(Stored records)

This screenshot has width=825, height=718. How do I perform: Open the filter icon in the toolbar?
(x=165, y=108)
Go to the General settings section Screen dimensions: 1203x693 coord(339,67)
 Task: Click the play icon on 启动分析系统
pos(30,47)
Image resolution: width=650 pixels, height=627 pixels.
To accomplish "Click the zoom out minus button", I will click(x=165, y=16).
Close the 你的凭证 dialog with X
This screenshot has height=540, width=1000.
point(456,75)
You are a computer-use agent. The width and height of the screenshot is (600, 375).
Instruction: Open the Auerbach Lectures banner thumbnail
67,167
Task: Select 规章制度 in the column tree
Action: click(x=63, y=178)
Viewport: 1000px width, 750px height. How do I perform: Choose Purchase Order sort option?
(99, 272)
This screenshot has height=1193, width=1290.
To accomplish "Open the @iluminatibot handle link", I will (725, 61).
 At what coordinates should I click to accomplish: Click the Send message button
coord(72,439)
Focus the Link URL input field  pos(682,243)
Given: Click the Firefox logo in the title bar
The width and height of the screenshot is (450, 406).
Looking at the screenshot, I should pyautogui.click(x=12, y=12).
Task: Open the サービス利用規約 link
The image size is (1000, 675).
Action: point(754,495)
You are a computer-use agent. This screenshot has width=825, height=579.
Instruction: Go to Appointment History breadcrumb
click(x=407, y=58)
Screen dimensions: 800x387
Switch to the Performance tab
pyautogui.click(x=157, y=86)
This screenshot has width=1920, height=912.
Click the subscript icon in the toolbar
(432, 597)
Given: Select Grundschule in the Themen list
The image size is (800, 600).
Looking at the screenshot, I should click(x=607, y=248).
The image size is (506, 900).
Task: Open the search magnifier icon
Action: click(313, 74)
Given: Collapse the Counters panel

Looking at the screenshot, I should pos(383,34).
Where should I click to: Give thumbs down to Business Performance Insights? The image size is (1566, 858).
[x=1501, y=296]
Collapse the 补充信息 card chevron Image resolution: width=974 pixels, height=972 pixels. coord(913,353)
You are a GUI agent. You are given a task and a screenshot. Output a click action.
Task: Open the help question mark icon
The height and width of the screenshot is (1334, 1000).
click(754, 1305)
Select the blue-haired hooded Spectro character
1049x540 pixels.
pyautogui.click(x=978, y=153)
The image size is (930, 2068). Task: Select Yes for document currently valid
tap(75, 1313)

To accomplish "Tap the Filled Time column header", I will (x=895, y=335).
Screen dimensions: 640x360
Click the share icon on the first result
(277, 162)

Work to complete: Reproduce the data above exactly, leaving nothing out.

Task answer:
This screenshot has width=825, height=718. How do I perform: Open the filter icon in the toolbar?
(x=165, y=108)
Go to the General settings section Screen dimensions: 1203x693 coord(339,67)
 Task: Click the play icon on 启动分析系统
pos(30,47)
Image resolution: width=650 pixels, height=627 pixels.
To accomplish "Click the zoom out minus button", I will click(x=165, y=16).
Close the 你的凭证 dialog with X
This screenshot has height=540, width=1000.
point(456,75)
You are a computer-use agent. The width and height of the screenshot is (600, 375).
Instruction: Open the Auerbach Lectures banner thumbnail
67,167
Task: Select 规章制度 in the column tree
Action: click(x=63, y=178)
Viewport: 1000px width, 750px height. How do I perform: Choose Purchase Order sort option?
(99, 272)
This screenshot has height=1193, width=1290.
To accomplish "Open the @iluminatibot handle link", I will (725, 61).
 At what coordinates should I click to accomplish: Click the Send message button
coord(72,439)
Focus the Link URL input field  pos(682,243)
Given: Click the Firefox logo in the title bar
The width and height of the screenshot is (450, 406).
Looking at the screenshot, I should pyautogui.click(x=12, y=12).
Task: Open the サービス利用規約 link
The image size is (1000, 675).
Action: point(754,495)
You are a computer-use agent. This screenshot has width=825, height=579.
Instruction: Go to Appointment History breadcrumb
click(x=407, y=58)
Screen dimensions: 800x387
Switch to the Performance tab
pyautogui.click(x=157, y=86)
This screenshot has width=1920, height=912.
Click the subscript icon in the toolbar
(432, 597)
Given: Select Grundschule in the Themen list
The image size is (800, 600).
Looking at the screenshot, I should click(x=607, y=248).
The image size is (506, 900).
Task: Open the search magnifier icon
Action: click(313, 74)
Given: Collapse the Counters panel

Looking at the screenshot, I should pos(383,34).
Where should I click to: Give thumbs down to Business Performance Insights? The image size is (1566, 858).
[x=1501, y=296]
Collapse the 补充信息 card chevron Image resolution: width=974 pixels, height=972 pixels. coord(913,353)
You are a GUI agent. You are given a task and a screenshot. Output a click action.
Task: Open the help question mark icon
The height and width of the screenshot is (1334, 1000).
click(754, 1305)
Select the blue-haired hooded Spectro character
1049x540 pixels.
pyautogui.click(x=978, y=153)
The image size is (930, 2068). Task: Select Yes for document currently valid
tap(75, 1313)

To accomplish "Tap the Filled Time column header", I will (x=895, y=335).
Screen dimensions: 640x360
Click the share icon on the first result
(277, 162)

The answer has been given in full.